Task requirements
Lines with "word": report how many there are in the listing below, giving the number and nothing else.

Exercise data
- - - -

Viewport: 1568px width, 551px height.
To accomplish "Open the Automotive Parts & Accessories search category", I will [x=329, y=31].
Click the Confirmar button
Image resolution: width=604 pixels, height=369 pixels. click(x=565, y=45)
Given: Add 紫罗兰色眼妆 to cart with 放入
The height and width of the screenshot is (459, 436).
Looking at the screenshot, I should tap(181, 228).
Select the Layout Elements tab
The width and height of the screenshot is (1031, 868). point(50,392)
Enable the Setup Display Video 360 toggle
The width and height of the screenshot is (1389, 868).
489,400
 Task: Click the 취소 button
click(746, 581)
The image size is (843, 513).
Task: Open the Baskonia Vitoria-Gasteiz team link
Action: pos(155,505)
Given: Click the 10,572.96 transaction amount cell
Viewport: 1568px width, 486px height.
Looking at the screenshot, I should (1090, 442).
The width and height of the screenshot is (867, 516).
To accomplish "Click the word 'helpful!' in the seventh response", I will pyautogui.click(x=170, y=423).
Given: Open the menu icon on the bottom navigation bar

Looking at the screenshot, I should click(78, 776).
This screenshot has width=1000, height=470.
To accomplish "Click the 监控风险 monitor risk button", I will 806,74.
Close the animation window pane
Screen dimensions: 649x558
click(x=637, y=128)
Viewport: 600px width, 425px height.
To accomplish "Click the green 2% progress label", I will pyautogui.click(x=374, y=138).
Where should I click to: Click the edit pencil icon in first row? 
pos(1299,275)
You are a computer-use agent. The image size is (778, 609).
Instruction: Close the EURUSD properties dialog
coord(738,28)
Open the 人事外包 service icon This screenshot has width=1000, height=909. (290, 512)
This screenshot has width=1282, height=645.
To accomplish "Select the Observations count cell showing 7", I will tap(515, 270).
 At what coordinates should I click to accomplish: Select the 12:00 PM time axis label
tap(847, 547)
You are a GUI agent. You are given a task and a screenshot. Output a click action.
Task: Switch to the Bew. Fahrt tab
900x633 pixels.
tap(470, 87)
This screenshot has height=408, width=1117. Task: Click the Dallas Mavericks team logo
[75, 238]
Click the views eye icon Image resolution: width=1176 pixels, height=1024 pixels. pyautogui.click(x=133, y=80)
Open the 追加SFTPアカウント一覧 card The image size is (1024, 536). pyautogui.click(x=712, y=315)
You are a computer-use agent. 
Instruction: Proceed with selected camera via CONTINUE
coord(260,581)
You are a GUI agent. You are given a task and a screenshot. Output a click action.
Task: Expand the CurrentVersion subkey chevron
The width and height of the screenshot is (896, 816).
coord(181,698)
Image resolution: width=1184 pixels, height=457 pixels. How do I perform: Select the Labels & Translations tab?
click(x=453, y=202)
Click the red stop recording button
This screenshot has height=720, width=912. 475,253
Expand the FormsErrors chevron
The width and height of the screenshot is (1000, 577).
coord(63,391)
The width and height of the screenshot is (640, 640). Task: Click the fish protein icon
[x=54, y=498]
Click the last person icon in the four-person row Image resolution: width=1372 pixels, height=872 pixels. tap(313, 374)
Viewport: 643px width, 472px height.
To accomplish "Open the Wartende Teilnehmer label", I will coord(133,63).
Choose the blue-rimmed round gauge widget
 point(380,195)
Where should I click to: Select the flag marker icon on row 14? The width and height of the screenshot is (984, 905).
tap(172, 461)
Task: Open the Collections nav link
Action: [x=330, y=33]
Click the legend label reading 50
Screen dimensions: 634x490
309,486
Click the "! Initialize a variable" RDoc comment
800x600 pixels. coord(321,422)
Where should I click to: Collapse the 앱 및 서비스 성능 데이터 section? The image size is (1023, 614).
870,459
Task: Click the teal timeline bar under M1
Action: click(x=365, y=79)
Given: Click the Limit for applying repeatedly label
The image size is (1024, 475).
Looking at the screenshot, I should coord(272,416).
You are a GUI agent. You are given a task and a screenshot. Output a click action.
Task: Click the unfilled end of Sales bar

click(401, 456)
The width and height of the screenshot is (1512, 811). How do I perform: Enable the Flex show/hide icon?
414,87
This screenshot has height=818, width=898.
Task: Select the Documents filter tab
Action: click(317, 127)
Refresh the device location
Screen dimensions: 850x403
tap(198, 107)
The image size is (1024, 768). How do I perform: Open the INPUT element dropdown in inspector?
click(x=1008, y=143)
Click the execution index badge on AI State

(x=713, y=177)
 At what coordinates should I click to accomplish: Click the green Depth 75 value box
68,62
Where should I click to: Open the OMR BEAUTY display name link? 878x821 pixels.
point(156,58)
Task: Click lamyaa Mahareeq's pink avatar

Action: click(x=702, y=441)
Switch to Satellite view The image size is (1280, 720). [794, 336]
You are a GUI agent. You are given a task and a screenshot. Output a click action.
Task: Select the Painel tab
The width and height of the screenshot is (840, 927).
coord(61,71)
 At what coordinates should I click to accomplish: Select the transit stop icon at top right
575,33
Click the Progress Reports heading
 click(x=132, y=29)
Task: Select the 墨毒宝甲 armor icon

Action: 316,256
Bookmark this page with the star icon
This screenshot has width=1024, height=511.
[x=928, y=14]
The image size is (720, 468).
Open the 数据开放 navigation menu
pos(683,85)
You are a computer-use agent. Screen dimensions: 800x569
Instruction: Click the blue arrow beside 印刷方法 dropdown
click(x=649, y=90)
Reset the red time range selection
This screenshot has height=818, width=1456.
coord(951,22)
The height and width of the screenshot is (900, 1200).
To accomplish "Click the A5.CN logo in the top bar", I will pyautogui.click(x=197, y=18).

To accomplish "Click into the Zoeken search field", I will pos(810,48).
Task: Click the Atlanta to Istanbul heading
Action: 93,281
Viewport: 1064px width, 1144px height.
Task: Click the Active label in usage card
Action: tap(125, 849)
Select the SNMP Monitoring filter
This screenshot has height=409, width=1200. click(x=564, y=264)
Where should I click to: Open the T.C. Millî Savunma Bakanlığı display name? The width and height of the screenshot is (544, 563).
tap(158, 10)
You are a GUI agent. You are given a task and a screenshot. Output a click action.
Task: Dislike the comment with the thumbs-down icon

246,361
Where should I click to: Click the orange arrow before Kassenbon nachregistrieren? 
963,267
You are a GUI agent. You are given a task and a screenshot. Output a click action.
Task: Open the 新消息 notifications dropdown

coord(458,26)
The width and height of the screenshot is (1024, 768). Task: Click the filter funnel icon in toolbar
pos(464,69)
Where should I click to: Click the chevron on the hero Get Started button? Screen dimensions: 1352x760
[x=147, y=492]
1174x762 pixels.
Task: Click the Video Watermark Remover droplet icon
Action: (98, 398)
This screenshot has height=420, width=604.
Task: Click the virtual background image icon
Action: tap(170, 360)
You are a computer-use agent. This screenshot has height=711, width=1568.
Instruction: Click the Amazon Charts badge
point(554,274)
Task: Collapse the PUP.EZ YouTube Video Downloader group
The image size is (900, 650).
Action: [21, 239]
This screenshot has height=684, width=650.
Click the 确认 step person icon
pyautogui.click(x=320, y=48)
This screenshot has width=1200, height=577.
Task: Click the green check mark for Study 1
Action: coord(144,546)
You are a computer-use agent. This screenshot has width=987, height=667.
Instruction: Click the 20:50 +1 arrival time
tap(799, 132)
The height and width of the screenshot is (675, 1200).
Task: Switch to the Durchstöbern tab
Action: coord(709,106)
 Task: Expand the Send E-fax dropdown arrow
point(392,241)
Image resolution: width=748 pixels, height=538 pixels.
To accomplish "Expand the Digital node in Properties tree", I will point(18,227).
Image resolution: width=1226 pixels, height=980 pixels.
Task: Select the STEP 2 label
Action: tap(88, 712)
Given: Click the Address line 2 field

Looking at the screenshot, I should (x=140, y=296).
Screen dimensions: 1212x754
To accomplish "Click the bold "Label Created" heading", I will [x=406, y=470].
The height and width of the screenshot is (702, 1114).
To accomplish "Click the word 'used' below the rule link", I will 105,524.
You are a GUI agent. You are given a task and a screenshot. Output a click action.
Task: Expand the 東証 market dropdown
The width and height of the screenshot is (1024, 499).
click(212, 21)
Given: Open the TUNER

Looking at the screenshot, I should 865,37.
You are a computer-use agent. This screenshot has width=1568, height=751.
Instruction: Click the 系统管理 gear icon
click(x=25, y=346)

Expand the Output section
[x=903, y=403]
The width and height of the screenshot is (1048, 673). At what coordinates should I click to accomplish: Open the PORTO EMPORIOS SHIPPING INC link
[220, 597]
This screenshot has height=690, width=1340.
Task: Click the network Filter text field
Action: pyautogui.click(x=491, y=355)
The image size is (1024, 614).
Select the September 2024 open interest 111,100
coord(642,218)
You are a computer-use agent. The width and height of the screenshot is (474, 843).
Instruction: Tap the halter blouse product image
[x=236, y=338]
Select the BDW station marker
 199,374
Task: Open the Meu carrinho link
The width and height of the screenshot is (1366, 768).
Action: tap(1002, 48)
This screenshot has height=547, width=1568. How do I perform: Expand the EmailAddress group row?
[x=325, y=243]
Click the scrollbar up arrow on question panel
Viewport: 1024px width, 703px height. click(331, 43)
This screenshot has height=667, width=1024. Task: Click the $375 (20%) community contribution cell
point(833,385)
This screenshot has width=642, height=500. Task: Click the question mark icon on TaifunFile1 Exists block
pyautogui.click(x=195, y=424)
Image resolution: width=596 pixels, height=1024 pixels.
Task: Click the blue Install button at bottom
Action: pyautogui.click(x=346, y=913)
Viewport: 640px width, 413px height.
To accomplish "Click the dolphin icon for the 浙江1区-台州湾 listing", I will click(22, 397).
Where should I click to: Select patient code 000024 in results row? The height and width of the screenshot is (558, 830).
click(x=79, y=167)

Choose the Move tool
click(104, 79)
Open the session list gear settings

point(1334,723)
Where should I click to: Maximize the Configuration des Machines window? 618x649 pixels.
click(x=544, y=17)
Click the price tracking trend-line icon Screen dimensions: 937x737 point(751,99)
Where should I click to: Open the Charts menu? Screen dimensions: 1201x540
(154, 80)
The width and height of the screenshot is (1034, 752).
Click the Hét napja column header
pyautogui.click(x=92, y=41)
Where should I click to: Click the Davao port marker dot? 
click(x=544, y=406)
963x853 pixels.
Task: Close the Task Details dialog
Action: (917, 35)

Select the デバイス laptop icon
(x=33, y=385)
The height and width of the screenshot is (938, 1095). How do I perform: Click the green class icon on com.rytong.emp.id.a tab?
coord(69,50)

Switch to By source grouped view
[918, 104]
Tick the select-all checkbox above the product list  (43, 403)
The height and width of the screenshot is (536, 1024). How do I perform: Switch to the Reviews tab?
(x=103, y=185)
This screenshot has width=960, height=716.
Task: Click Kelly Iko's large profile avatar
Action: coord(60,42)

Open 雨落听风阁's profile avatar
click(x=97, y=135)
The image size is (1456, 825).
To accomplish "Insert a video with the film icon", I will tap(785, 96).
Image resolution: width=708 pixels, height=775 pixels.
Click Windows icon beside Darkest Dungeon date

- - - -

Task answer
2